Publicado por: Ángel Rupérez


Si un día 4 de enero ves reflejado sobre el muro de ladrillo de una casa de enfrente el sol vespertino, puedes hacer dos cosas: o darlo por supuesto y pasar de largo,  como si tal cosa fuera la cosa más normal del mundo,  o quedarte clavado mirando como un bobo, absorto y perplejo, y, en cierto sentido, deslumbrado.  Si haces lo primero, no pasará nada dentro de ti; como mucho un pequeño picor placentero, perfectamente pasajero, destinado al cubo de la basura de la existencia que tantas cosas echa día a día al cubo de la basura de la insignificancia.  Una lástima total, pero así suele ser nuestra vida, incapaz de atrapar lo que se merece ser atrapado porque se ha acostumbrado a que lo celestial sea pasajero o demasiado leve o, como decía, insignificante. En general, lo que parece poca cosa, por habitual, por menudo, por consabido, por cíclico- siempre primavera, siempre verano, siempre otoño, o siempre amanecer y siempre anochecer, o siempre píos en las ramas o caídas en picado de gotas de lluvia desde las ramas -, no merece nuestra atención, volcada siempre en grandes empresas infinitamente más insignificantes (lo que está tasado en valor económico o social,  lo que tiene resonancia, lo que tiene aclamación, lo que da puntos en los ránquines, lo que permite ascender en los escalafones, lo que infunde vacua autoridad ante los demás, lo que embelesa porque es registrado, lo que…las editoriales lanzan a bombo y platillo para hacernos confundir valor y precio, como decía Don Antonio…)  

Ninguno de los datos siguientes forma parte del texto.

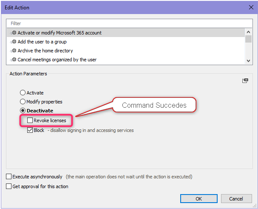
Task: Enable the Revoke licenses checkbox
Action: click(30, 121)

    Ahora bien, si haces lo segundo – si miras y miras, absorto, deslumbrado, silencioso, observador, solitario -, esa llama de sol pegada a la pared, como un anuncio descomunal, adquirirá un protagonismo callado y esencial, sin  aparato, sin desmesura, sin vocinglería, sin sociedad, sin tasa ni valor acordados por los vulgares tasadores de los valores infinitamente vulgares de la sociedad vulgar que acepta todo eso. En realidad, no ocurrirá nada y, por eso mismo, ocurrirá todo, una inmensidad silenciosa, que ninguna empresa querría adquirir para revenderla, porque no tendría apenas compradores.

     Lo que ocurrirá será el asombro en sí mismo, el reconocimiento del milagro, la aceptación de esa prodigiosa pintura como un regalo extraordinario, y ocurrirá la calma, la serenidad, el agradecimiento y la alegría, como consecuencia de esa regalo sin valor ni tasa, sin sociedad, ni mercaderes, ni mercachifles, ni estropeadores profesionales de la dignidad más crucial, la que infunde grandeza sin aparato a lo que ocurre a las 4 de la tarde, en Madrid, frente a mi casa, en pleno invierno, con las luces aún renqueantes de la Navidad, un tanto exánimes pero aún colaboradoras perfectas de la luz elevada al cubo de su grandeza misteriosa.  

     He dicho que si te fijas  completamente embobado, notarás la suavidad de la luz, como una caricia que se prolonga en el tiempo, y notarás igualmente una especie de animación interior, como si el sol hubiera pasado a pertenecerte y operara en ti una progresiva acción de adentrarse en ti, con el pico y la pala de su afán por dejar su huella con un silencio y una calma que fructificarán exactamente como silencio y calma, perfectos acompañantes del milagro de la vida que se produce de esa manera, ajena a las valoraciones mierdosas de la sociedad que pretende imponer que lo valioso es lo que tiene millones de seguidores y cientos de miles y miles de cacofonías y billones de estridencias de una inutilidad apabullante.

   Con Nietzsche, con Cézanne, con Benjamin, con Juan Ramón Jiménez, con Claudio Rodríguez…La contemplación –la contemplación viva, decía el poeta zamorano -, ese nuevo y eterno sol del invierno que con una sencillez pasmosa alumbra la tarde desde la refracción silenciosa en los ladrillos de la casa de enfrente mientras yo miro en silencio, con calma, sin prisa, sin seguidores, sin redes sociales, con alguna vela encendida, y con una especie de inmenso agradecimiento que, en el fondo, no tiene fin, como no lo tiene ese sol, que siempre perdurará y que volverá en el eterno retorno de lo mismo sencillo y divino.